I (16M) am from Nepal and my family is Hindu. In our culture during major religious festivals, elders give money to younger family members (generally given to girls, but we boys get it too sometimes) as a blessing.
Since I was a child whenever I received this money my parents would take it and say they were keeping it safe for my future and all of that sorta things. I never really questioned it before because I was younger and didn’t feel like I had a choice. I never got the privilege of pocket money. Its not that we are financially weak, but idk what my parents think.
This year I received money from several relatives and the total amount was more than usual. I felt that at 16, I’m old enough to start managing at least some of my own money. I told my parents I wanted to keep it myself. My parents got upset and told me that the money is basically family money since they pay for my education and daily needs. They also said I’m too young to be responsible with money
I understand that my parents support me financially but I also feel like this money was meant for me personally.
AITA for refusing to give the money to them?
NTA, no you are not an asshole. Your parents have to support you financially, you are still a child and that is the law.
NTA, I think it’s absolutely ok for you to want to keep it. Do you have your own separate bank account that only you have access to?
I think you also have to accept that the money from previous years has already been spent, it doesn’t sound like your parents actually kept it safe for your future.
I don’t have a bank account.
Yes, I as well don’t think they kept the money. But I stopped giving the money to them. I was just thinking if I did smt wrong by denying to give the money for everything that they’ve done for me.
it’s their responsibility to do what they have done for you as you didnt ask to be born. Raising your kids isn’t a favour, it’s the parentsbjob.
NTA but I do think your parents have already spent that money you’ve gotten over the years. Did it ever go to your bank account or are there records that the money was intended for you?
No it didn’t go to my bank accounts (not that I know of)
There are no records. They just used to say that we have given you everything that you want, why would you even want the money?
NTA. Financial enmeshment is rough. You might ask them how they expect you to become an adult if they always manage all your needs.
NTA. It’s important for teens to start budgeting and learning financial responsibilities early, besides you’re old enough to handle it yourself going forward. How can you do that if your parents never let you have any. Keep it, it’s yours.

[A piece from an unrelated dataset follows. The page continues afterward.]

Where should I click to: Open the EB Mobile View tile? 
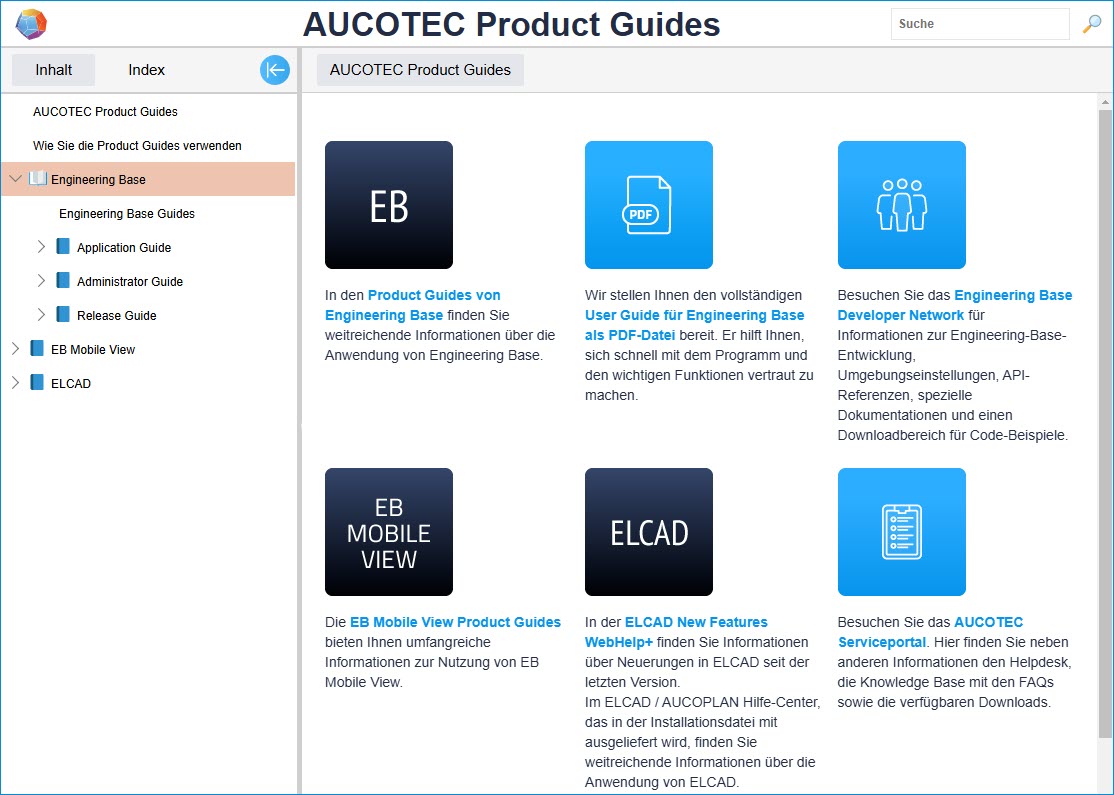(x=388, y=532)
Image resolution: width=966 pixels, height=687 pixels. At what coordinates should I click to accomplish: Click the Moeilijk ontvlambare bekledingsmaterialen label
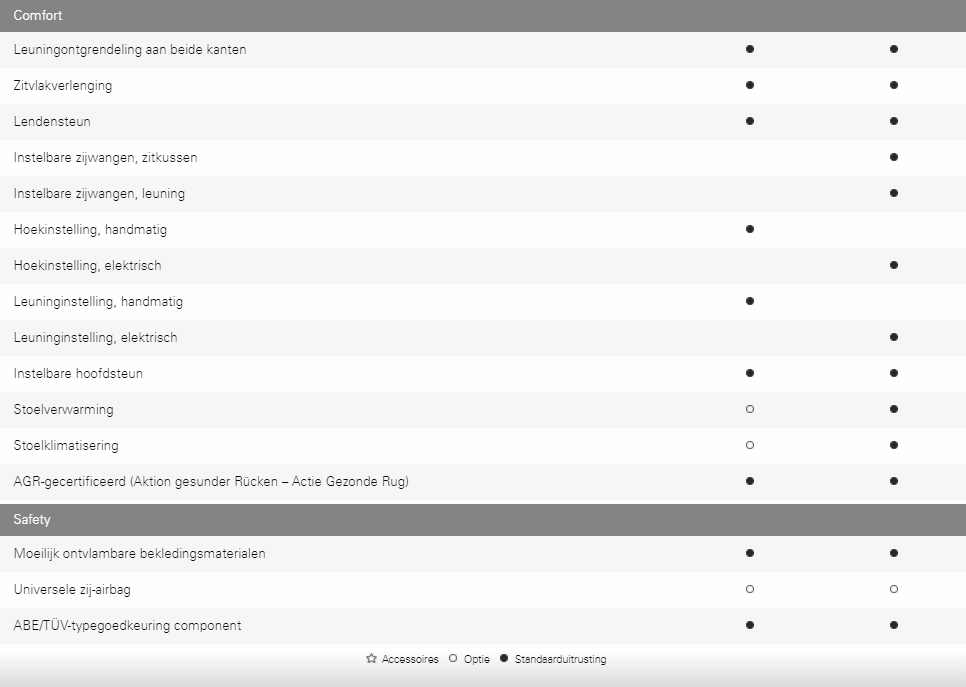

NTA. Yes, this is \*your\* money, not your parents. Feeding and educating you is their responsibility, with their money – they are the ones who chose to have a child.
Arguing will not work here. Just say ‘no’, and if possible, don’t be drawn into an argument. Hide it where they will not look; maybe keep a chunk of it on you.
A lot of time when stuff like this happens, your parents are not actually well off; they are spending more than they earn. This could be to stay in a safe apartment / pay for school, or it could be to have a nice car / clothes. You are old enough that you should know which, or be able to figure out which. If you do think it’s for school, then maybe use some of it for tuition, but pay it directly to the school – do not give it to your parents.
If you do get drawn into arguments:
1) This is a great chance for you to start learning about how to be responsible with money.
2. This was a gift to you, not a gift to the family. Why does ‘the family’ need your money? Do your parents owe money to other people? (this turns it around on them, and maybe gives you the chance to learn about your family’s finances)
My son is 18, US, middle class. We started a small allowance ($20/mo) when he was 14, so that he could go to movies with his friends, or buy a video game or two. He never spent the whole amount, and now that he’s 18, he has a few hundred $$s of his own, and a start at understanding a budget.
How long ago did this happen? Dashain was months ago.
NTA…… While your parents see this as family funds, at 16, wanting to manage your own gift money is a healthy step toward financial literacy. Try proposing a compromise where you save a portion for the future and keep the rest for personal expenses to prove you can be responsible.
NTA. Your parents raising you is their responsibility. They should’ve started talking to you about money and finances, you’re young but it’s a good time to start. Wanting to keep an amount that is rightfully yours doesn’t make you an asshole, and if your parents think you’re too young to handle your money, they’re missing out on the opportunity to teach you about it. You have every right to refuse to give them your money
Your parents aren’t keeping it safe. They’re spending it. NTA.